The excitement about the results of the election is more perceptible in France and in England. The victory of the Front National in court did not take anyone by surprise, but its magnitude was shocking. The triumphant tone of Marine Le Pen savoring her victory was shocking. Although the FN, with this result, has not yet become the “largest party in France,” Germany is feared to undergo a renationalization of French politics, “French politics for the French with the French,” as was described by Madame Le Pen. One has the impression that politicians from other parties have nothing to oppose against the FN’s demagogy. This electoral success is explained by the fact that in parties like the UMP and the PS, positions are secretly defended that only the FN can put to light. The illusion that France can solve its problems through a sort of “de-globalization” is by no means only confined to the FN.
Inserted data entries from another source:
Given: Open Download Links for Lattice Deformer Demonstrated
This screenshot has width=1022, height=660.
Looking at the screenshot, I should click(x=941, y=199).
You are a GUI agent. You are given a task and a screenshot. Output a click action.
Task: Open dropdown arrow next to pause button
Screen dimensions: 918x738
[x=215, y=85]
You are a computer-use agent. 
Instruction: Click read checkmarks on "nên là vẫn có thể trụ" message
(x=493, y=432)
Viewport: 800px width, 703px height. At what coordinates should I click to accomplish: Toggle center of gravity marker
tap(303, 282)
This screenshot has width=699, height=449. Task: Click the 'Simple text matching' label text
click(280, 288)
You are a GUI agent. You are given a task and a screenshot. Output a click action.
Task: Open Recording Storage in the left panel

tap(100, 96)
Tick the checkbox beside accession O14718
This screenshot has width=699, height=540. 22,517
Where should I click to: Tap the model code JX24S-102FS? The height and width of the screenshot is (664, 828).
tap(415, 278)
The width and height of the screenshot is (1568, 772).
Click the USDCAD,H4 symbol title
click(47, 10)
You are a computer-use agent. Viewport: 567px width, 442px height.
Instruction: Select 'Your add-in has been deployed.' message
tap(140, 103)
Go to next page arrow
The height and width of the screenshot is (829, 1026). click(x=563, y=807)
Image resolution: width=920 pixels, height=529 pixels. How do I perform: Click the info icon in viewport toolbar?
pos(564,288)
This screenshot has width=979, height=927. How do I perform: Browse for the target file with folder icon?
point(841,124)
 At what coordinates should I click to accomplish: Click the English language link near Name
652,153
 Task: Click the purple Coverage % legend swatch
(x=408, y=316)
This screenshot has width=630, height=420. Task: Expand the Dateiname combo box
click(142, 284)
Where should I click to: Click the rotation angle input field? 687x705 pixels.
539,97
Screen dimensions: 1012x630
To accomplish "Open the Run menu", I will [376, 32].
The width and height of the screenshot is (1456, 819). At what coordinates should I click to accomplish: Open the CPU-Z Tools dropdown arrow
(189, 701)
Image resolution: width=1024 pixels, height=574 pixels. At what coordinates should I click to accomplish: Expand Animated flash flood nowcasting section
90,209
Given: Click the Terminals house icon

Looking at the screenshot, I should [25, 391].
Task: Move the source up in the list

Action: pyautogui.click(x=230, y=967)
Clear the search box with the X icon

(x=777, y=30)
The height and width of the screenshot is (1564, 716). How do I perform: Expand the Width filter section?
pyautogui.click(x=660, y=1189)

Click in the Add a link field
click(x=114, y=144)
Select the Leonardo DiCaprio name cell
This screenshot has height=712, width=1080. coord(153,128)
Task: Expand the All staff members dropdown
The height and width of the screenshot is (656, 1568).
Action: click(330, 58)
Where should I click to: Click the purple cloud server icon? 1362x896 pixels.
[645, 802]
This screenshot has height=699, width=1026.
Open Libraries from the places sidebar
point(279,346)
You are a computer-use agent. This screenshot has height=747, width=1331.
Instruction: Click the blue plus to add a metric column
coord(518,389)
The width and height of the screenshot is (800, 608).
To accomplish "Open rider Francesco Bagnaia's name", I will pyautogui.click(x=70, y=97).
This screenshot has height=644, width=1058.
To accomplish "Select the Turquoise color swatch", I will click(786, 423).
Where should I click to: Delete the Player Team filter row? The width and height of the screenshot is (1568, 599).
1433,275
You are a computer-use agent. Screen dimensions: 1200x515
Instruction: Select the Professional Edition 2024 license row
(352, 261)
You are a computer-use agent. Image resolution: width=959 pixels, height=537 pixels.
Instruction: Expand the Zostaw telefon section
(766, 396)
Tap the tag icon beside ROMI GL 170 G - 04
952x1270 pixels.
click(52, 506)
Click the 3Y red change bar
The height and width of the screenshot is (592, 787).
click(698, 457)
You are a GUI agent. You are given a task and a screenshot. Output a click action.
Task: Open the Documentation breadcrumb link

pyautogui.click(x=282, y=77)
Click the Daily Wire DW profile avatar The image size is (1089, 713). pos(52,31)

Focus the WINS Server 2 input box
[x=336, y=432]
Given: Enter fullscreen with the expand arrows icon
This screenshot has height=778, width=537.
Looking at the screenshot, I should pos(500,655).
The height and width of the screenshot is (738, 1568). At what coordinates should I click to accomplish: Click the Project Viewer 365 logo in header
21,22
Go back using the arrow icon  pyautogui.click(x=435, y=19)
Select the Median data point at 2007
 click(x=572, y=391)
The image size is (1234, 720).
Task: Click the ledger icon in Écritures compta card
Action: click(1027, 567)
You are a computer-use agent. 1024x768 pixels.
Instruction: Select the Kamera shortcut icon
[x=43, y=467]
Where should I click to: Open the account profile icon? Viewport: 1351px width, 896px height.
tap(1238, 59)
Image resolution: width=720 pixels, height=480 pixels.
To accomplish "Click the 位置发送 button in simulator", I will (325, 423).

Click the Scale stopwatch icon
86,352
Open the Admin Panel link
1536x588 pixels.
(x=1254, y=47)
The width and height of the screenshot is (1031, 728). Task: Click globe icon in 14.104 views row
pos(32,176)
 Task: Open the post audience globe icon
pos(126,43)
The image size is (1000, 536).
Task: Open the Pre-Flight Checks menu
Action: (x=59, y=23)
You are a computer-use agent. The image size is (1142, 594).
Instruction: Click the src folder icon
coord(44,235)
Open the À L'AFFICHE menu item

And if Manuel Valls, dressed in all black, speaks of a certain “earthquake” on television, he is not speaking about what the political turning point could be in the future. The demands for President François Hollande and his Prime Minister Manuel Valls’ resignations, as well as the dissolution of the National Assembly, create a belief in the destabilization of French politics that Germany questions more than any other country. One can minimize FN voter success, and, despite the rise of euroskeptics and anti-European parties in other countries, reduce it to a “French exception,” if there were not election results from Great Britain. It is the triumph of anti-Europeans around Nigel Farage and his United Kingdom Independent Party (UKIP) that makes the victory of the FN a bad omen for Europe. David Cameron had tried to block the growing euroskepticism in Great Britain by introducing a referendum for 2017 — it provoked quite the opposite. We now find ourselves facing an “entente cordiale” of an entirely new genre — a coalition of nationalist French and English people. Certainly, on the night of the elections, UKIP declared that it would not like to work with “racists” and “anti-Semitics” of the FN. But the future will show what will happen when it comes to forming groups and coalitions in the European Parliament. UKIP is still defined as a “Common Sense Center” (in the circle of consensus), but slogans like “We want our country back” seem to be a translation of the FN’s convictions and leave doubt for the future for a rightist Franco-British agreement.

The success of FN and of UKIP can lead — we have already seen signs of this during election night — to the parties already in place in the two countries putting forth political changes in order to prevent new political defeats. In the long run, this would weaken the German position, which would take Germany under a European politics supported by all major parties in the country. France and England, irritated by always seeing Germany as the good student in European politics, would not necessarily frown upon such an evolution.

But the scope of these election results in France and Britain does have an effect on the relations between Europe and the United States as well. These results weaken Europe, and the growing aversion that is not just recent from the United States toward Europe — “Fuck Europe!” — will be strengthened even further. One test that will be given will be the negotiations over the Transatlantic Free Trade Agreement.

If the European Union fails to speak with one voice and assert against the growing hegemonic pretensions of American politics and the American economy, the future of the Union and of all of Europe will be put on the line.